Hi everyone,
I am struggling to combine values within the SUB1 variable. I want to combine alcohol, barbiturates and tranquilizers. into a new variable. I'm using SAS on Demand
Thank you
I would probably hard code it, since you don't seem super familiar with formats/recoding.
data tedsa_puf_2021_combined;
set tedsa_puf_2021;
length sub1_combined$100.;
if sub1 in (2, 14, 15) then sub1_combined = 'Alcohol, Barbiturates, Other Tranquilizers';
else sub1_combined= put(sub1, sub.);
run;
proc freq data=tedsa_puf_2021_combined;
table sub1_combined*region;
run;
The suggestion from @Astounding is the best path forward here. Excellent advice.
I got this error
This is my data set
You cannot put PART of a VALUE statement from PROC FORMAT into the middle of DATA step.
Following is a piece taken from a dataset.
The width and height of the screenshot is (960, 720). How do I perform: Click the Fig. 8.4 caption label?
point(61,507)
And even worse into the middle of the DATA statement of that step.
You have to run the whole PROC FORMAT step separately from the DATA step or the PROC FREQ step.
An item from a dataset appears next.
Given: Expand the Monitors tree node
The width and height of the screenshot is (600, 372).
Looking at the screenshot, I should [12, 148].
May i have an example of this please?
Run the code as provided by @Astounding :
proc format;
value $mycat
"Alcohol", "Barbiturates", "Other Tranquilizers" = "Combined ABT" ;
run;
so the log has no errors but the results are unchanged.
The first post by @Astounding explains that you have to modify PROC FREQ and gives the specific command to do so.
The log here shows that you ran PROC FORMAT successfully. Having done that, the next step would be to actually apply the format you have created. For example:
proc freq data=work.tedsa_puf_2021;
tables sub1 * gender;
format sub1 $mycat.;
run;
Try that, and see if it starts to make sense.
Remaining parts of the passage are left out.